Foto: Instagram/UEFA
A União das Federações Europeias de Futebol (Uefa) emitiu um novo posicionamento nesta quarta-feira (29) após se mostrar insatisfeita com o plano da Federação Internacional de Futebol (Fifa) para atrair investidores privados. A entidade europeia declarou que a organização máxima do futebol mundial “não pode usar nosso esporte para continuar enriquecendo a si própria e seus aliados”.
“A essência e a gestão do futebol não são bens a serem comercializados, especialmente sem qualquer transparência quanto a quem lucra financeiramente com isso”, diz o texto.

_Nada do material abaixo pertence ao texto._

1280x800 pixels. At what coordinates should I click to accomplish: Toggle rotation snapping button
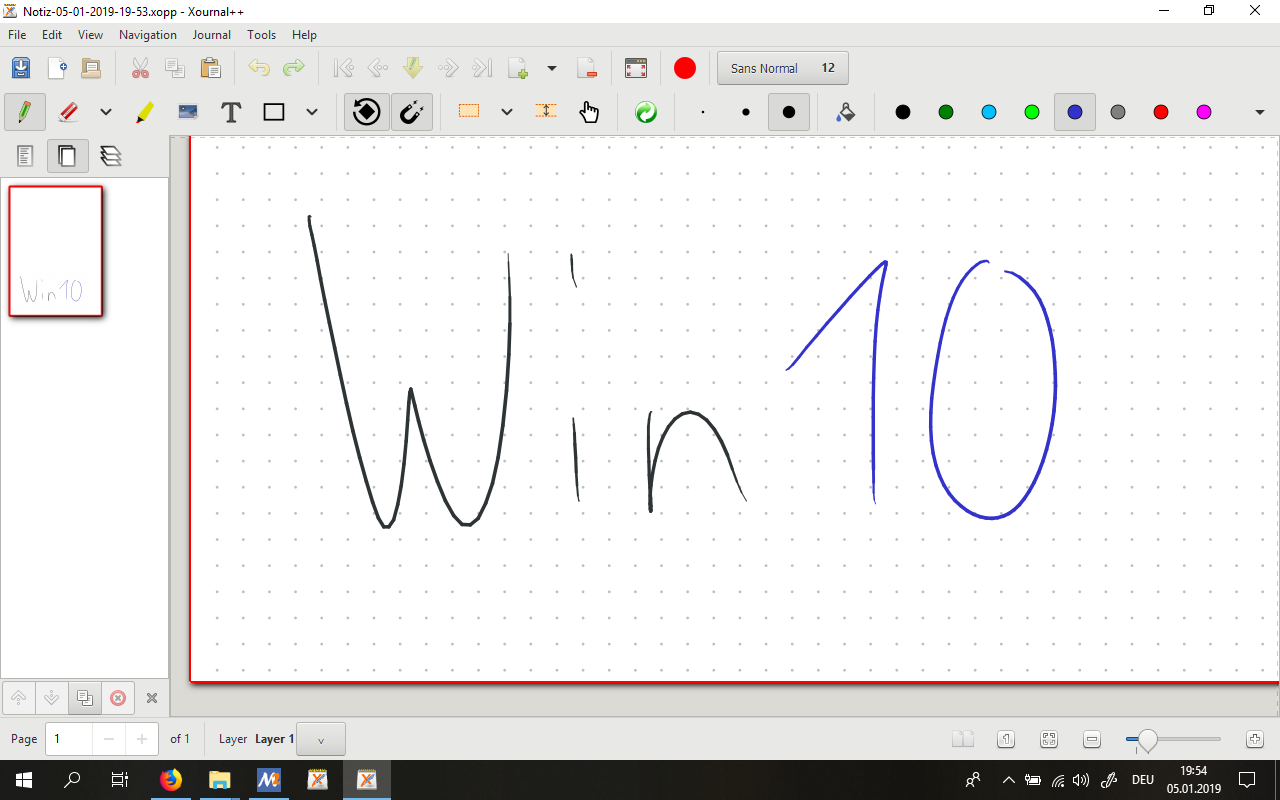click(x=367, y=112)
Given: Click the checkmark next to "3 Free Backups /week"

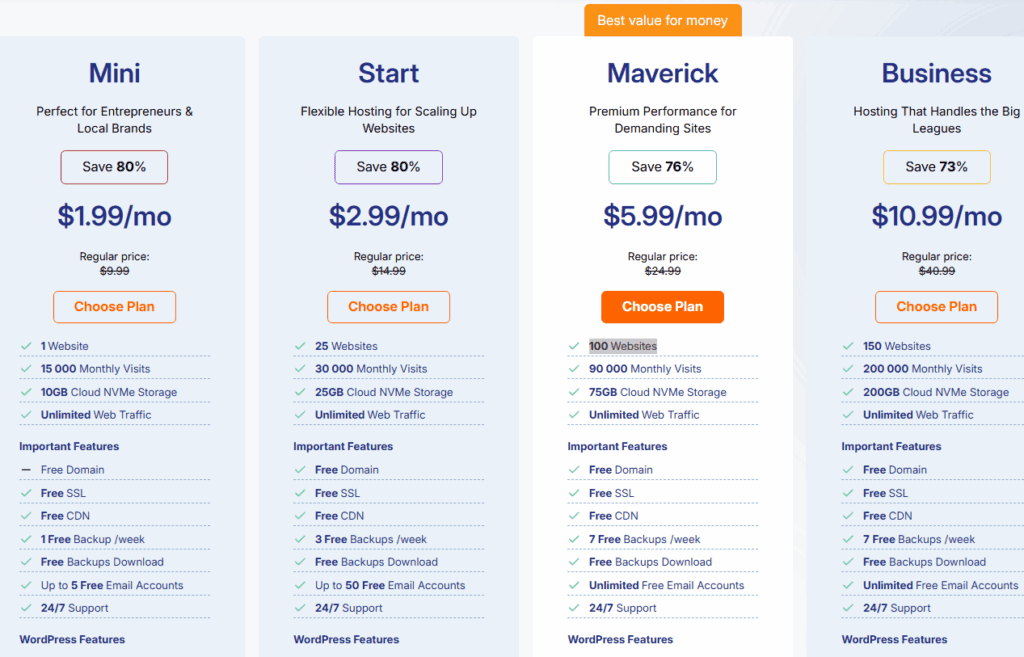Looking at the screenshot, I should click(x=299, y=539).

A Uefa já havia se posicionado na terça-feira (28), afirmando que o projeto “ultrapassa uma linha que as instituições do futebol jamais deveriam cruzar”. Na ocasião, a federação destacou que “a alma e a governança do futebol não são ativos para negociação. Nenhum de nós é dono do futebol. Não cabe à Fifa vendê-lo”.
A reação ganhou força quando a Federação Inglesa, a Concacaf (América do Norte, Central e Caribe) e a Confederação Asiática de Futebol (AFC) se juntaram publicamente à Uefa, aumentando a pressão política sobre a gestão da Fifa.
O projeto da Fifa é de criar a “Fifa Forward Enterprise” (FFE), uma subsidiária avaliada em 20 bilhões de dólares para administrar os eventos da federação, incluindo a Copa do Mundo. Até 20% da empresa será vendido para investidores externos. Entre os investidores, estão Joshua Kushner, irmão de Jared Kushner, genro do presidente dos Estados Unidos, Donald Trump.
Confira a nota na íntegra:
Ficámos hoje a saber que a FIFA estabeleceu um prazo para que as federações apoiem as suas propostas, sob pena de retirada da oferta de pagamento único. Isto diz tudo o que é preciso saber sobre este plano.
No entanto, após ter mantido conversações com muitas partes interessadas de todo o mundo do futebol, a UEFA sabe que existe uma oposição significativa e crescente ao plano da FIFA. A FIFA não pode continuar a usar o nosso desporto para se enriquecer a si própria e aos seus amigos. Nós podemos fazer o futebol crescer da forma correcta. É hora de dar prioridade às federações, aos clubes, às ligas, aos jogadores e aos adeptos.